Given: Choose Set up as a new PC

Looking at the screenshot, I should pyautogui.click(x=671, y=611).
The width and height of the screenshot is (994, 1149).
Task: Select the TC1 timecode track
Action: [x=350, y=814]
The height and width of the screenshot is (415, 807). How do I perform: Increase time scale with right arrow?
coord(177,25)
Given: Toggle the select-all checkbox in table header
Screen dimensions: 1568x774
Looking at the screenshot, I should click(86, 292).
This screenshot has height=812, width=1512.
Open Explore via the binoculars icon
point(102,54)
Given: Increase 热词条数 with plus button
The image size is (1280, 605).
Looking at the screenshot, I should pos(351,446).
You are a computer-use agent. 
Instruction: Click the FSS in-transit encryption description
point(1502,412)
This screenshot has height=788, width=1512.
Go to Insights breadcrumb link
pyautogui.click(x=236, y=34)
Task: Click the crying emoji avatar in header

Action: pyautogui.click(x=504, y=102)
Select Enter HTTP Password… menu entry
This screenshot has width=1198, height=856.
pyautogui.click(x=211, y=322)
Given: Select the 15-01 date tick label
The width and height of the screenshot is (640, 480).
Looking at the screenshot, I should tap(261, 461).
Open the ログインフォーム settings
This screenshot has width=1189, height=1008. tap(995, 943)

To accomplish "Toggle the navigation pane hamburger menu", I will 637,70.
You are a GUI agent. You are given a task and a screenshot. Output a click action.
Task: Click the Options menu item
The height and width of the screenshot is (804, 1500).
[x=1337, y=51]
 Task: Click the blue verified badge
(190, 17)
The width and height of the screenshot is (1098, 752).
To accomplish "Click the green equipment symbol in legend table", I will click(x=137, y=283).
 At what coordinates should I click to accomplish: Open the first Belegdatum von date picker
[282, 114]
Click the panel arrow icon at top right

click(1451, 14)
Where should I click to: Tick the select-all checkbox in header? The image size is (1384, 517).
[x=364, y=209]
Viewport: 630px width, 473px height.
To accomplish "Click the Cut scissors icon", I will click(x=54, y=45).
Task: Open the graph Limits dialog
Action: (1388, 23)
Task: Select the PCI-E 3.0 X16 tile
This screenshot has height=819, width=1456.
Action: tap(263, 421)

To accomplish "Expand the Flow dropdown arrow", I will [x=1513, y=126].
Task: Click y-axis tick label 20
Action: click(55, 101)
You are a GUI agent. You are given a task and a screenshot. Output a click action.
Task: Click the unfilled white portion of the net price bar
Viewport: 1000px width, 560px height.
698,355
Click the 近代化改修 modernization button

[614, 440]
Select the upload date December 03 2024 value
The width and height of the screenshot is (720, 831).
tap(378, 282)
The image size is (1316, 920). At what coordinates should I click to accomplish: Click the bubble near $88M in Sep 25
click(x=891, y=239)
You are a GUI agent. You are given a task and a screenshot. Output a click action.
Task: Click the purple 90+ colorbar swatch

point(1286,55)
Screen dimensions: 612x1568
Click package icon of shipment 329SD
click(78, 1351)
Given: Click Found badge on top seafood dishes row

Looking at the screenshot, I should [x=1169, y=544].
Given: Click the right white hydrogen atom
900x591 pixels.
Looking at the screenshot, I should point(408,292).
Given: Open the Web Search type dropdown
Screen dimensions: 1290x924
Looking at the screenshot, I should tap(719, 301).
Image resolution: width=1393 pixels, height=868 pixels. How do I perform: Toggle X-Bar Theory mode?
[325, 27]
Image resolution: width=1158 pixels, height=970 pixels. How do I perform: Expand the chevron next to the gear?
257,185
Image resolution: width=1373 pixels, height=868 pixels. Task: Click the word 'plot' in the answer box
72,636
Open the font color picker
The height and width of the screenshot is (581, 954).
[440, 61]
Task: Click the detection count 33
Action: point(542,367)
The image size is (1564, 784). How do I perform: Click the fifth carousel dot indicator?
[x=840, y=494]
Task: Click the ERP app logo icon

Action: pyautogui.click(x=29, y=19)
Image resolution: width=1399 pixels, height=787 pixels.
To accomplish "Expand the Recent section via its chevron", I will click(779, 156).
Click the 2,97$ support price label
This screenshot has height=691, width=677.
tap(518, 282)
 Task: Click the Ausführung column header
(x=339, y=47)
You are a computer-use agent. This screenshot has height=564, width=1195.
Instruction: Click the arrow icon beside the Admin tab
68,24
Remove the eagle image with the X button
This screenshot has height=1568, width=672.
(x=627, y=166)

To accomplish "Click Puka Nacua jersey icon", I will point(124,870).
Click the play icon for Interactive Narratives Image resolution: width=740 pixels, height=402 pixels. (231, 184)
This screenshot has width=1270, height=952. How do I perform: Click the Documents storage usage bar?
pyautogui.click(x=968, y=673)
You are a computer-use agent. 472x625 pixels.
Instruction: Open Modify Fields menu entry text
____________
BRIEF:
Copy out the stretch of records from the line containing "Image resolution: width=1399" through the end of the records, requests included, and shift every coordinate in the answers by adding 147 to it.

CORRECT OUTPUT:
Image resolution: width=1399 pixels, height=787 pixels.
To accomplish "Expand the Recent section via its chevron", I will click(926, 303).
Click the 2,97$ support price label
This screenshot has height=691, width=677.
tap(665, 429)
 Task: Click the Ausführung column header
(x=486, y=194)
You are a computer-use agent. This screenshot has height=564, width=1195.
Instruction: Click the arrow icon beside the Admin tab
215,171
Remove the eagle image with the X button
This screenshot has height=1568, width=672.
(x=774, y=313)

To accomplish "Click Puka Nacua jersey icon", I will point(271,1017).
Click the play icon for Interactive Narratives Image resolution: width=740 pixels, height=402 pixels. (378, 331)
This screenshot has width=1270, height=952. How do I perform: Click the Documents storage usage bar?
pyautogui.click(x=1115, y=820)
You are a computer-use agent. 472x625 pixels.
Instruction: Open Modify Fields menu entry text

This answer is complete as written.